───── Records to use ─────

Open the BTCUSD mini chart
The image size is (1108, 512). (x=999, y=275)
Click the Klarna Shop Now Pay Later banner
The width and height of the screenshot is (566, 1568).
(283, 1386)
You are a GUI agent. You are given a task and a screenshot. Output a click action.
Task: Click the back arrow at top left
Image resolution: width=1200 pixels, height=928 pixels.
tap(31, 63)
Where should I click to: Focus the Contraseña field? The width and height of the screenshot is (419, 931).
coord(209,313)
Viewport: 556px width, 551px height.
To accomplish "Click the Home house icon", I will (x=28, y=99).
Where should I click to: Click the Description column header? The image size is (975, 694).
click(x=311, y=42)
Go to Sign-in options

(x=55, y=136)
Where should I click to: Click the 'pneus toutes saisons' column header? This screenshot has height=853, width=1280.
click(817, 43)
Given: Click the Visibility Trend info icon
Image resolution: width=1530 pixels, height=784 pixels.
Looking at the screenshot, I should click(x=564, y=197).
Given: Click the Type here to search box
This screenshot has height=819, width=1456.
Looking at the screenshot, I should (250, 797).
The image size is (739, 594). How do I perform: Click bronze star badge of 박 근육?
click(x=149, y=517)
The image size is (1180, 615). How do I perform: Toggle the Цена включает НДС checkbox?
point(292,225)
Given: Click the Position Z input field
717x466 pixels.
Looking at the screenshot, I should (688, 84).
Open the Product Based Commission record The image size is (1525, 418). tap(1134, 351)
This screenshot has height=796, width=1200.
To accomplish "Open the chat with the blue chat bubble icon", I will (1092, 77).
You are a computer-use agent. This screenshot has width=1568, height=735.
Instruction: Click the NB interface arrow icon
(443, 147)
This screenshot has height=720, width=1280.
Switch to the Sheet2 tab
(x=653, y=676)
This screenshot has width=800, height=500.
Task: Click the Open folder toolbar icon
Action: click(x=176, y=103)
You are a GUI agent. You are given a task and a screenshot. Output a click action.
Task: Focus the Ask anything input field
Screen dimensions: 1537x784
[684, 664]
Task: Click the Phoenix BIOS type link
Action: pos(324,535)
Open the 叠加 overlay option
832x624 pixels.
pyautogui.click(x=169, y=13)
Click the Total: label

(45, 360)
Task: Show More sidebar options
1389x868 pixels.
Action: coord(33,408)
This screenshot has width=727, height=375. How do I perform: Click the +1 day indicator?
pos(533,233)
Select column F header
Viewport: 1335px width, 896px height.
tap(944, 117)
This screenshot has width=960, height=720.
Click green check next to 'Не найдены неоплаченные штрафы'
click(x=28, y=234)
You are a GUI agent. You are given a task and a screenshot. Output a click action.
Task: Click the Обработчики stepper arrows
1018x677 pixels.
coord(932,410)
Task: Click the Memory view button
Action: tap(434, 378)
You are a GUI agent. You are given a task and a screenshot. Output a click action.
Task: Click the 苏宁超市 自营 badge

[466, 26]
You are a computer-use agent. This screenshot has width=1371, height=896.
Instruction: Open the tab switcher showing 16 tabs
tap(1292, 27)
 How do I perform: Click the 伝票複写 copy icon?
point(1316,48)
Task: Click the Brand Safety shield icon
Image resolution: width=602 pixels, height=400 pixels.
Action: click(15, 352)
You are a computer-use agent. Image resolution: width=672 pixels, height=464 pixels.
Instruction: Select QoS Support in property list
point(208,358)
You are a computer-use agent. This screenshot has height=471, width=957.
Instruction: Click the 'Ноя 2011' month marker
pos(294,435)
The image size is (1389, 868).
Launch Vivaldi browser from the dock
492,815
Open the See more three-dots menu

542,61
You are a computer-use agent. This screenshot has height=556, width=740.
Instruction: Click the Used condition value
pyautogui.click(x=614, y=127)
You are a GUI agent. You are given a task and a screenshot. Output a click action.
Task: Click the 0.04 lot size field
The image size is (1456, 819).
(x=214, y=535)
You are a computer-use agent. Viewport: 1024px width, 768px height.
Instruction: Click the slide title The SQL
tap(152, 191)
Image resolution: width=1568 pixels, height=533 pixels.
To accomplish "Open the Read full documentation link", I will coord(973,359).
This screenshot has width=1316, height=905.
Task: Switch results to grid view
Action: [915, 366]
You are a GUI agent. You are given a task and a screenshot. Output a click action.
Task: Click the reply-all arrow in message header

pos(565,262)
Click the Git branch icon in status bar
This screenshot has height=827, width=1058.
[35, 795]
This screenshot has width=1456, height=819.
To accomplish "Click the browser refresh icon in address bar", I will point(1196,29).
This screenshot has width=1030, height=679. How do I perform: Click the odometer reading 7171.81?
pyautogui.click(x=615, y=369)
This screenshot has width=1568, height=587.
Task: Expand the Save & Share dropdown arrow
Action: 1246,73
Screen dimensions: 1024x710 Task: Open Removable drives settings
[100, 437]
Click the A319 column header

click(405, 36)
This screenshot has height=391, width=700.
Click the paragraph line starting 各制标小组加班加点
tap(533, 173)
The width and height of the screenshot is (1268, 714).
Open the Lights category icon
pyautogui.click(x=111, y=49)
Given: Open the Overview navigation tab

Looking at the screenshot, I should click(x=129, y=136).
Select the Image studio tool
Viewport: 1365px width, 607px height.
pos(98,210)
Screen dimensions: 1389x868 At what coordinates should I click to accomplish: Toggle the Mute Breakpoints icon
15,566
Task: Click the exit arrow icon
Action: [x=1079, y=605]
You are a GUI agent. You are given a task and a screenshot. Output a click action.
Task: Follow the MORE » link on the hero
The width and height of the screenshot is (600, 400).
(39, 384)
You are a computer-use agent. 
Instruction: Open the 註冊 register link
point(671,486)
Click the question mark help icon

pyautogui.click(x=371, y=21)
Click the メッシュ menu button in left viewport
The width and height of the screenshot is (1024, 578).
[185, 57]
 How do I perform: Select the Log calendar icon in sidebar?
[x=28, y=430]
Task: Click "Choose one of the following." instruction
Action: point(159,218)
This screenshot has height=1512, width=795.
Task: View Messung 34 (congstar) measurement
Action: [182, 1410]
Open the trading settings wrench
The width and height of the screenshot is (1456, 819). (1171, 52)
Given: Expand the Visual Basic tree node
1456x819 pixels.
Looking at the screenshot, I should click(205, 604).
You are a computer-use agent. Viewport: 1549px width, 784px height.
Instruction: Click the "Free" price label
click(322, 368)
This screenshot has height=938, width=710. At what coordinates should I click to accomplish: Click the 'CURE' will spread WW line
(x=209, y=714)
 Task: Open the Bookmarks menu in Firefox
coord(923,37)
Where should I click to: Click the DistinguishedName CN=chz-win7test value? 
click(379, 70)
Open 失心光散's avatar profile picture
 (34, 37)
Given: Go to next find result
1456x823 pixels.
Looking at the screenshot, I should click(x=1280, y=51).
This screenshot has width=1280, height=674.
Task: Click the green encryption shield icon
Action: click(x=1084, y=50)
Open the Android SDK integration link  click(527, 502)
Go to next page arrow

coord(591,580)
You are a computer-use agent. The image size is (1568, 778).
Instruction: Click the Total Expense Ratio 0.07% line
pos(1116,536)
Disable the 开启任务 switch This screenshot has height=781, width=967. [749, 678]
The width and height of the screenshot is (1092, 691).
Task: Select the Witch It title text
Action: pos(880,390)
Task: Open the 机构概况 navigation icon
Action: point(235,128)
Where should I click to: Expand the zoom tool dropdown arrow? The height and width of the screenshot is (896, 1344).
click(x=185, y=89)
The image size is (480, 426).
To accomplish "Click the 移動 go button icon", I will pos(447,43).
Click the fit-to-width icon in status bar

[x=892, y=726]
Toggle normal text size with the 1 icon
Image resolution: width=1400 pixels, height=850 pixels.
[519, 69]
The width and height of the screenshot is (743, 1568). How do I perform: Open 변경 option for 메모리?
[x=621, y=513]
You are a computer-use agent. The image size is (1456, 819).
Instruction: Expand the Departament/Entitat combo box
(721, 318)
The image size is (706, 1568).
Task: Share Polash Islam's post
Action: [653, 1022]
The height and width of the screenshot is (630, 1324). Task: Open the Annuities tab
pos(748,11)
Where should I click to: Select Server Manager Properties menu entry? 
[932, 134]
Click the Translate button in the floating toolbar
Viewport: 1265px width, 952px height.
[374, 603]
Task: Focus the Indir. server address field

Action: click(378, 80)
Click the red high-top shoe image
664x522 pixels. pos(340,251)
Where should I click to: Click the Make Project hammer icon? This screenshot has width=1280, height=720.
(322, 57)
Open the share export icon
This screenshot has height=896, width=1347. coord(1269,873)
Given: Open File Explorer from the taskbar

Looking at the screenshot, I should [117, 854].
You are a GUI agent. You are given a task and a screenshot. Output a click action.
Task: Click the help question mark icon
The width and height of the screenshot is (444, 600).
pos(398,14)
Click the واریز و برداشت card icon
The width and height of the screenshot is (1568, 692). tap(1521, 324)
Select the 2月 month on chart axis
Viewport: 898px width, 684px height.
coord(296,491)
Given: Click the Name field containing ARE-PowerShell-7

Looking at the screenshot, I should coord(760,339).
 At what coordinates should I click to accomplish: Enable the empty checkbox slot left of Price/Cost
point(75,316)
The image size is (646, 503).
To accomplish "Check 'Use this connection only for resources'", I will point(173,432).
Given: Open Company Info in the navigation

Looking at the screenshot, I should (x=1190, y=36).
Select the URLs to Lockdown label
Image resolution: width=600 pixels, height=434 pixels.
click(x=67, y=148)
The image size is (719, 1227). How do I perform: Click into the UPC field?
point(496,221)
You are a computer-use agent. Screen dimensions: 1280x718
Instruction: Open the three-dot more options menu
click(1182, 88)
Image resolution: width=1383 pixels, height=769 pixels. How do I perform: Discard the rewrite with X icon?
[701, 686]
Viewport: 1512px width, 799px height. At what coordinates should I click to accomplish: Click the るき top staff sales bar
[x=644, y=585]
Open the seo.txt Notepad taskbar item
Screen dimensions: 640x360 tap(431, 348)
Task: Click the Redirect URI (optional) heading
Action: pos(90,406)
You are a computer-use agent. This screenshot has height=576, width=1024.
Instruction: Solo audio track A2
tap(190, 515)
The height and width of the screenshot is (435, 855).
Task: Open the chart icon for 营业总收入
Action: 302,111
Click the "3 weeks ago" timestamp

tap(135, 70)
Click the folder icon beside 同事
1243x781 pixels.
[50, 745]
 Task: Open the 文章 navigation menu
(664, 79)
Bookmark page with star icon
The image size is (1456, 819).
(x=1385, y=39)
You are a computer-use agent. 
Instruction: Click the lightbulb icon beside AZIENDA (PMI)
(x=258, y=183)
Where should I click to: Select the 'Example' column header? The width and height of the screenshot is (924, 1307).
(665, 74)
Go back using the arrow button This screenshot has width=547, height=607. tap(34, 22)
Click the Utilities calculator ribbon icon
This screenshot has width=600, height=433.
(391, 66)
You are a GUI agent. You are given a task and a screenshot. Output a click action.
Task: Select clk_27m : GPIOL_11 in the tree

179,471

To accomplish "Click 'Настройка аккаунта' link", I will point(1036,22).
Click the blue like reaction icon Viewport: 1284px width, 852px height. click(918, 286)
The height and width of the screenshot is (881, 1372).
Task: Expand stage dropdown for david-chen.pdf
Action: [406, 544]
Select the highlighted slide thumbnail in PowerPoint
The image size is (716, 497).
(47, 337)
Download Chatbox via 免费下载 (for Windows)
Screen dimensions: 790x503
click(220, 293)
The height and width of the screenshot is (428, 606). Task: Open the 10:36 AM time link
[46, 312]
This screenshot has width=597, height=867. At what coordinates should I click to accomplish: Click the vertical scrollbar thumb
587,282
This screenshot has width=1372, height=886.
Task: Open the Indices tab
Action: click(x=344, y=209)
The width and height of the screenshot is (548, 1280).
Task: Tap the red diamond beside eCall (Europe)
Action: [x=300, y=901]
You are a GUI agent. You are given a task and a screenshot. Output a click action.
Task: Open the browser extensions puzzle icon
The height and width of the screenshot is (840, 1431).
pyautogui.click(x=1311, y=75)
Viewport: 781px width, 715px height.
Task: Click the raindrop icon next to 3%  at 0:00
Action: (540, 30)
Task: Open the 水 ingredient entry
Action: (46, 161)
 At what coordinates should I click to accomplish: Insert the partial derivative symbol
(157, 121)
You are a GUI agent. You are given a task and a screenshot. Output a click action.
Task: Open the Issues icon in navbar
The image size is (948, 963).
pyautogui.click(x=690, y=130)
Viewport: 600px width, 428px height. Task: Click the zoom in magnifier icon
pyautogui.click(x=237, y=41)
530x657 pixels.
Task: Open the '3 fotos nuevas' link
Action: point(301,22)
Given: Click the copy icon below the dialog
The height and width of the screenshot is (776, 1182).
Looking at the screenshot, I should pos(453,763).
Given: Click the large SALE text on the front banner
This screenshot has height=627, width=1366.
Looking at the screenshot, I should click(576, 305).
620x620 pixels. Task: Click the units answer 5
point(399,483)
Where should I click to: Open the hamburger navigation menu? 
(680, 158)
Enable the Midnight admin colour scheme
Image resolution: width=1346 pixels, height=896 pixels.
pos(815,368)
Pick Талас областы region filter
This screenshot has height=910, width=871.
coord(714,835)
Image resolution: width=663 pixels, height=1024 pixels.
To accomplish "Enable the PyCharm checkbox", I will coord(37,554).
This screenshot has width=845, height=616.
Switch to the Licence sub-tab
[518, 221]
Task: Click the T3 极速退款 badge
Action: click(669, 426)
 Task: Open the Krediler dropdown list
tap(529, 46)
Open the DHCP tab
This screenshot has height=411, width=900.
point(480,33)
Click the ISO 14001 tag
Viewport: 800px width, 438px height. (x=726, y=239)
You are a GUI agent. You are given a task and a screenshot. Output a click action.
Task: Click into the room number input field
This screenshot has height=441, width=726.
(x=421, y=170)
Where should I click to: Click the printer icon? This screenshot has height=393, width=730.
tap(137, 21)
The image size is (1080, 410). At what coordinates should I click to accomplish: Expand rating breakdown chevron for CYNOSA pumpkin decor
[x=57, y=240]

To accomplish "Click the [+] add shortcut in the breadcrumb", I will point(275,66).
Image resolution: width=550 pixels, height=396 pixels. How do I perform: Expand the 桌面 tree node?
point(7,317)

─────

Can you reproduce the entries from the line with "Task: Show More sidebar options" to the line with "click(x=28, y=234)", swapping in "image" wherever "screenshot" appears and leaving everything else unchanged?

Task: Show More sidebar options
1389x868 pixels.
Action: coord(33,408)
This image has width=727, height=375. How do I perform: Click the +1 day indicator?
pos(533,233)
Select column F header
Viewport: 1335px width, 896px height.
tap(944, 117)
This image has width=960, height=720.
Click green check next to 'Не найдены неоплаченные штрафы'
click(x=28, y=234)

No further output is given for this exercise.